• [What you are asked to do] If a line in the records below includes the word "agent", count it, then give the total and nothing else.

Recorded data:

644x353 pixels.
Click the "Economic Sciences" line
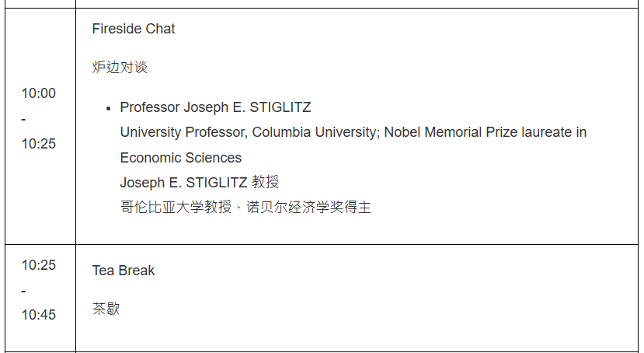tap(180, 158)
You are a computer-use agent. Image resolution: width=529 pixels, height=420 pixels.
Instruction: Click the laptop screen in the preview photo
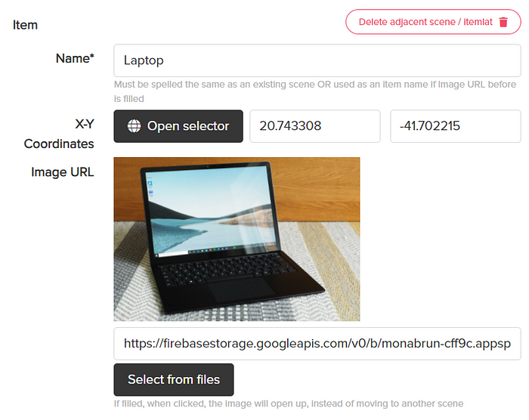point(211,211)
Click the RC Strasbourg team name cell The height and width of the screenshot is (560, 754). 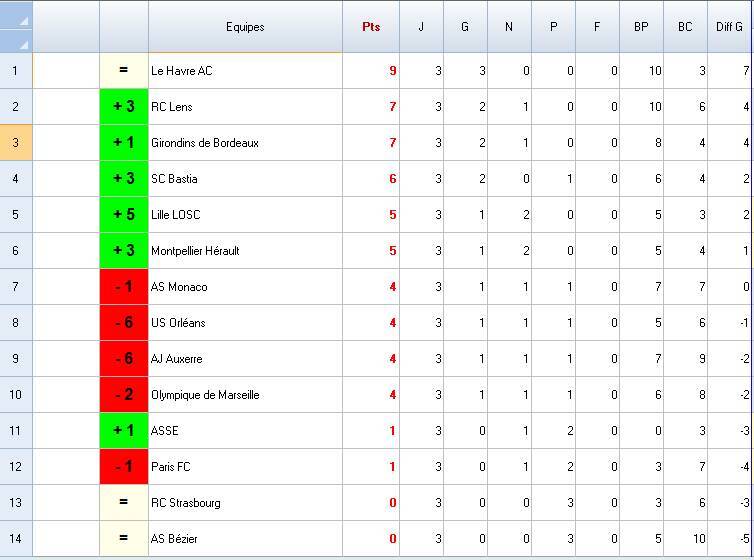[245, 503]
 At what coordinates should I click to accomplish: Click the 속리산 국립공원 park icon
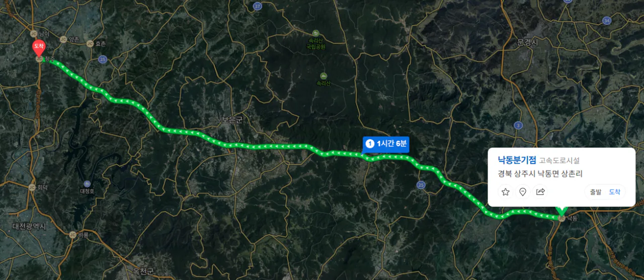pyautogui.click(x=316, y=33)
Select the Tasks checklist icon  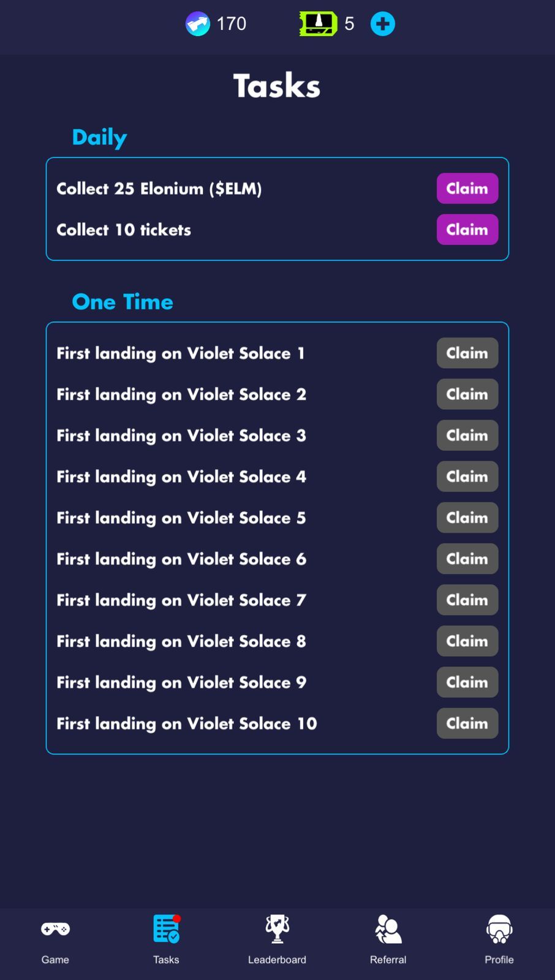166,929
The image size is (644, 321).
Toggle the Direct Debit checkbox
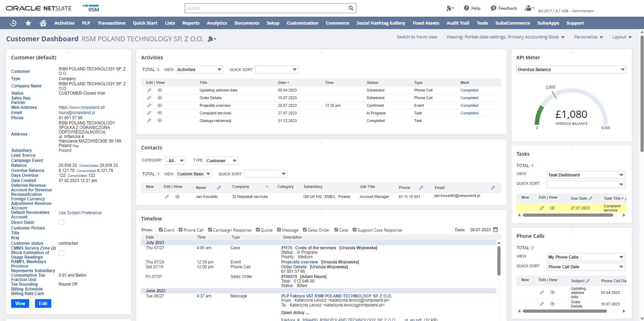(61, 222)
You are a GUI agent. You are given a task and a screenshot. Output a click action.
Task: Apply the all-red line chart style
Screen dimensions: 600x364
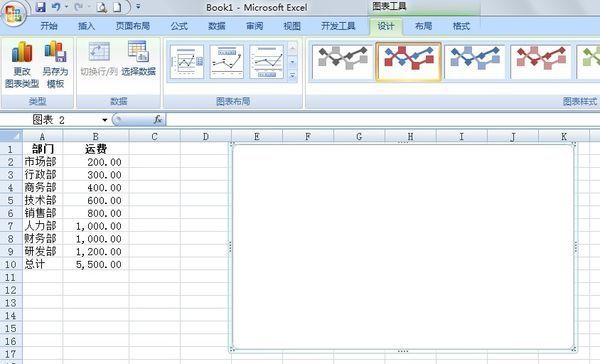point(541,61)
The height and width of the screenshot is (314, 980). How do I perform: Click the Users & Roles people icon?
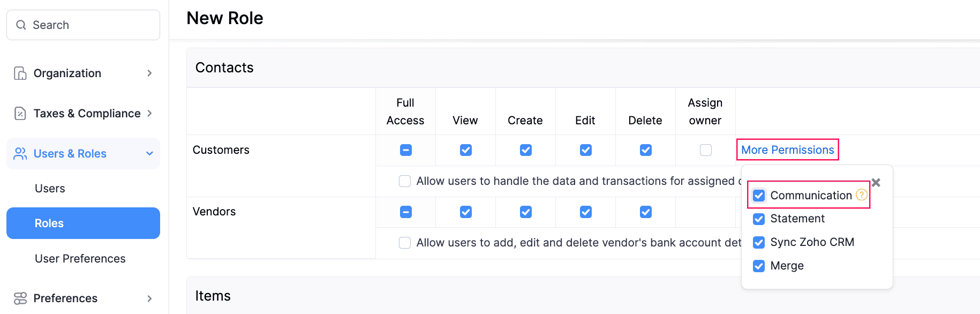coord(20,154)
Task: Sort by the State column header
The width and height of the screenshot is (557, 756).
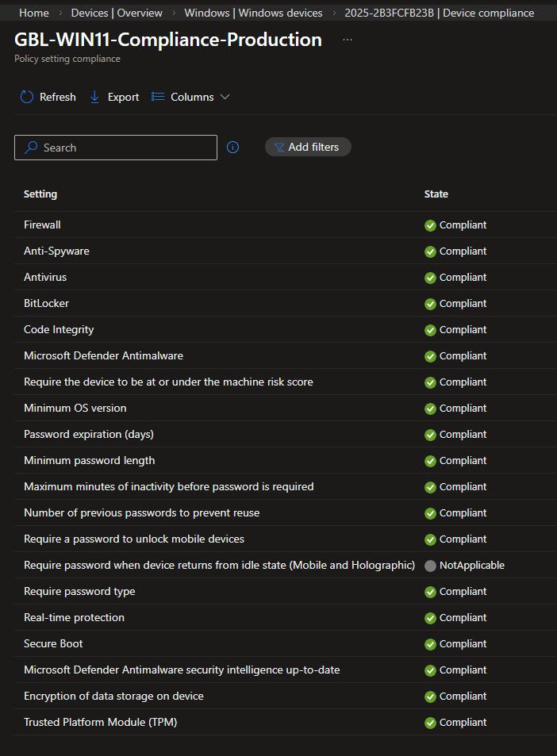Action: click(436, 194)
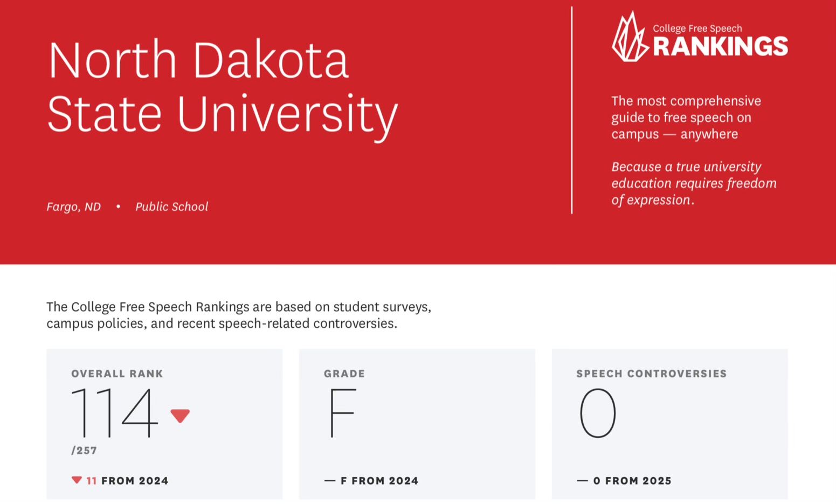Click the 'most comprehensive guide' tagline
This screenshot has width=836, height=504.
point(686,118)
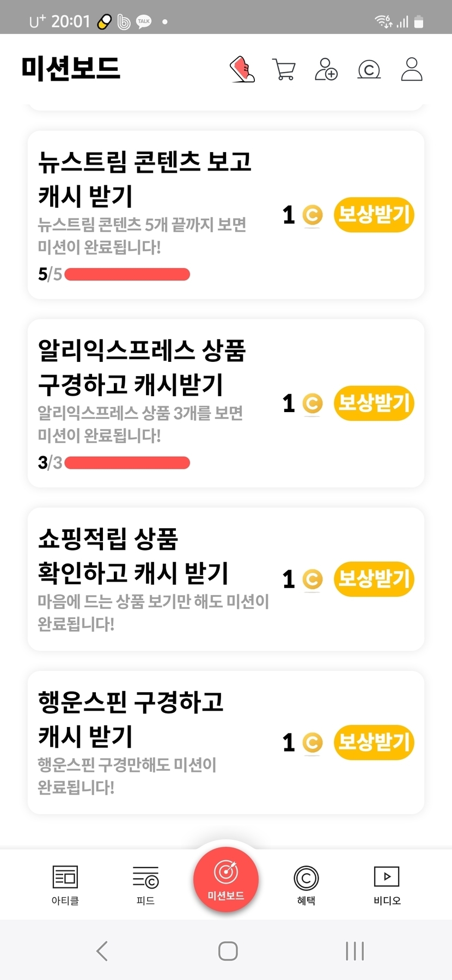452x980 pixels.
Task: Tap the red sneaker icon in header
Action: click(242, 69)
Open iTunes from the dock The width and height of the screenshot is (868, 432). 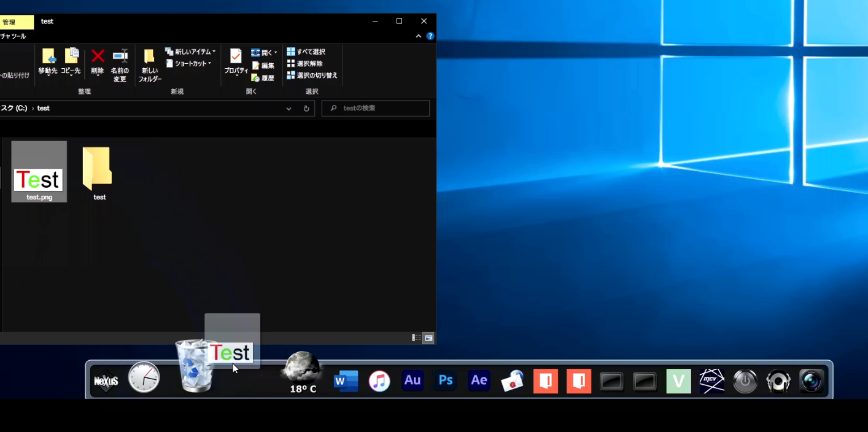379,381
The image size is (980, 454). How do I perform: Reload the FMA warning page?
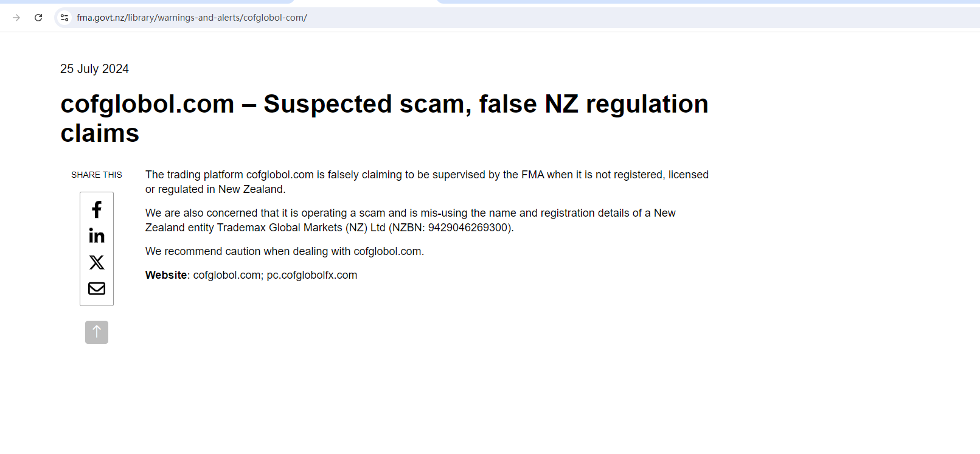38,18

• [Response to this task] 2